Subcutaneous Icatibant for the Treatment of Acute Attacks of Hereditary Angioedema: Comparison of Self-Administration to Administration at a Medical Facility
Monday, March 7, 2016
South Exhibit Hall H (Convention Center)
Iris Otani, MD, William R. Lumry, MD FAAAAI, Huamin Henry Li, MD PhD FAAAAI, Timothy J. Craig, DO, FAAAAI, Marc A. Riedl, MD MS, Bruce L. Zuraw, MD, Aleena Banerji, MD

Hereditary angioedema (HAE) is a life-threatening disorder characterized by recurrent angioedema. Icatibant, a subcutaneous bradykinin-B2-receptor antagonist, is an effective on-demand therapy. Data outside the United States (US) suggest that self-administration is well-tolerated and patient-preferred compared to administration by healthcare professionals at medical facilities (HCP-administration) [Aberer 2014, Fernandez-de-Rojas 2015].
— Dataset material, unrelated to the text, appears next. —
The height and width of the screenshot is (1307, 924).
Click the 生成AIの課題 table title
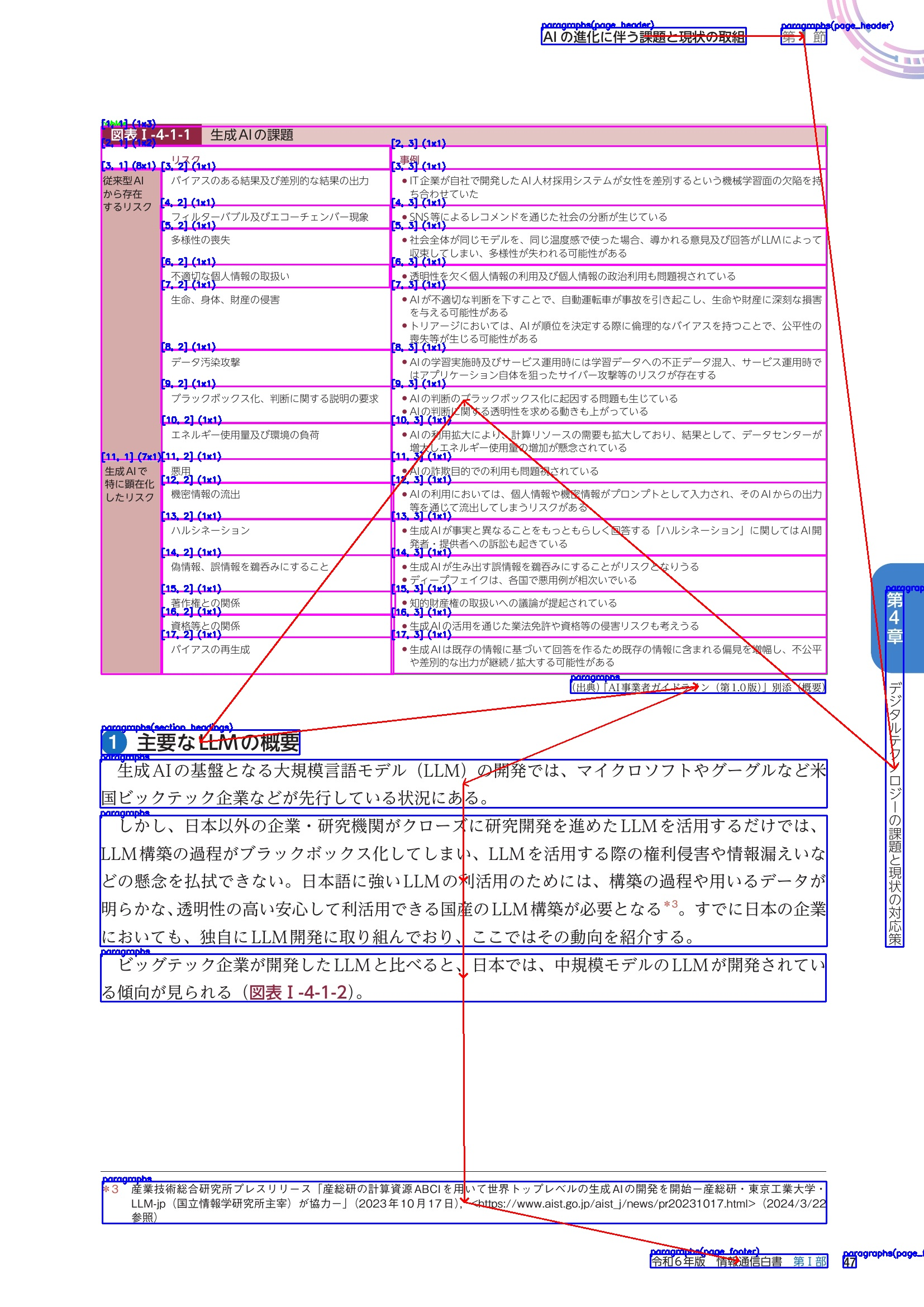coord(251,135)
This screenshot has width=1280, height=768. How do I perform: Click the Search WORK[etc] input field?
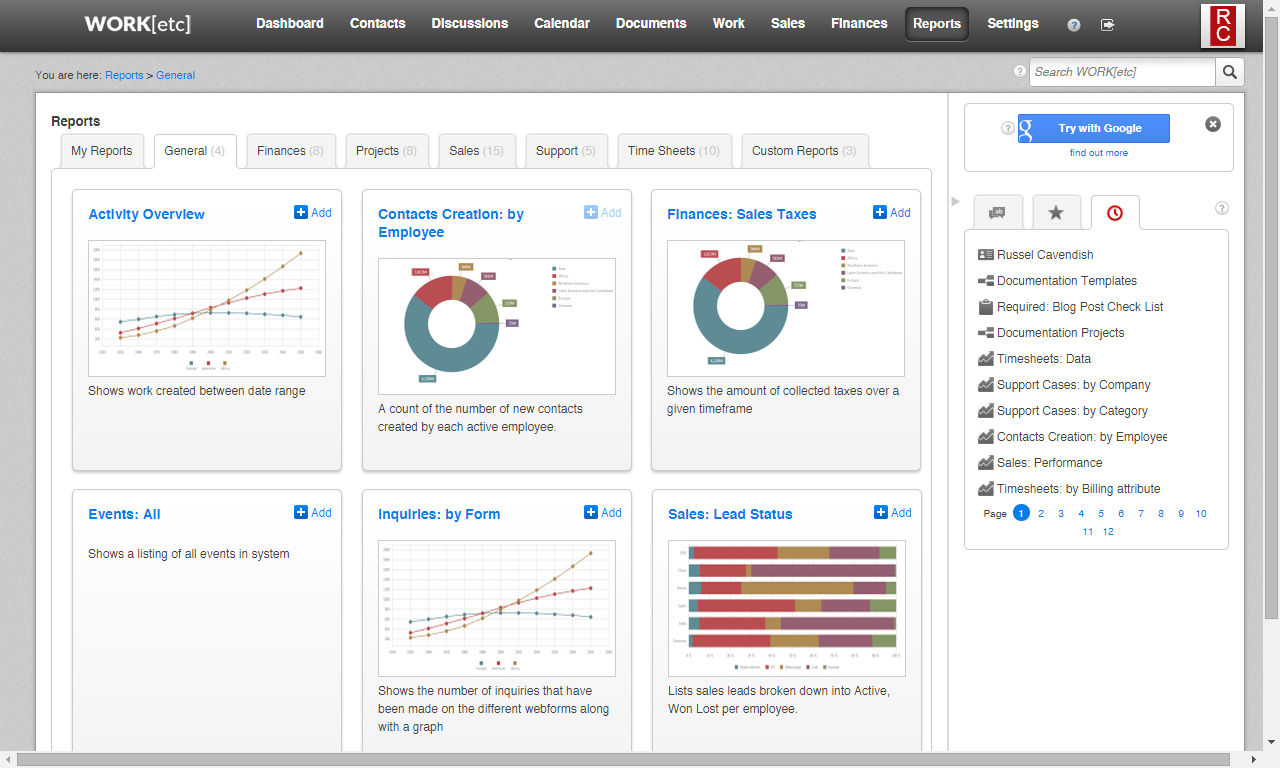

Subjects ≥ 18 years old with HAE Type I or II were enrolled in a prospective, multi-center study in the US evaluating icatibant self-administration for HAE attacks. The first two attacks were treated at medical facilities. Subjects were instructed on self-administration during icatibant treatment for the second attack. Subjects self-administered icatibant at home for all subsequent attacks. Patient characteristics, timing of attack and icatibant treatment, initial improvement of symptoms, and complete symptom resolution were evaluated.


Nineteen patients received icatibant for 78 distinct HAE attacks. HAE attack duration (attack onset to complete symptom resolution) was significantly shorter with self-administration (n=49, 377±73 minutes) than HCP-administration (n=29, 735±133 minutes, p=0.003). Median time to treatment was significantly shorter with self-administration (30±33 minutes) than HCP-administration (167±93 minutes, p=0.01). Time from icatibant injection to initial symptom improvement and complete symptom resolution were comparable between self-administration and HCP-administration. Improvements in Visual Analogue Score and Patient Symptom Score from pre-treatment to 4 hours post-injection were also comparable. There were no serious adverse events (AEs) related to icatibant or discontinuations due to AEs with self-administration or HCP-administration.


Icatibant self-administration was comparable to HCP-administration in a prospective, multi-center study, shortening HAE attack duration with no difference in safety or treatment outcomes.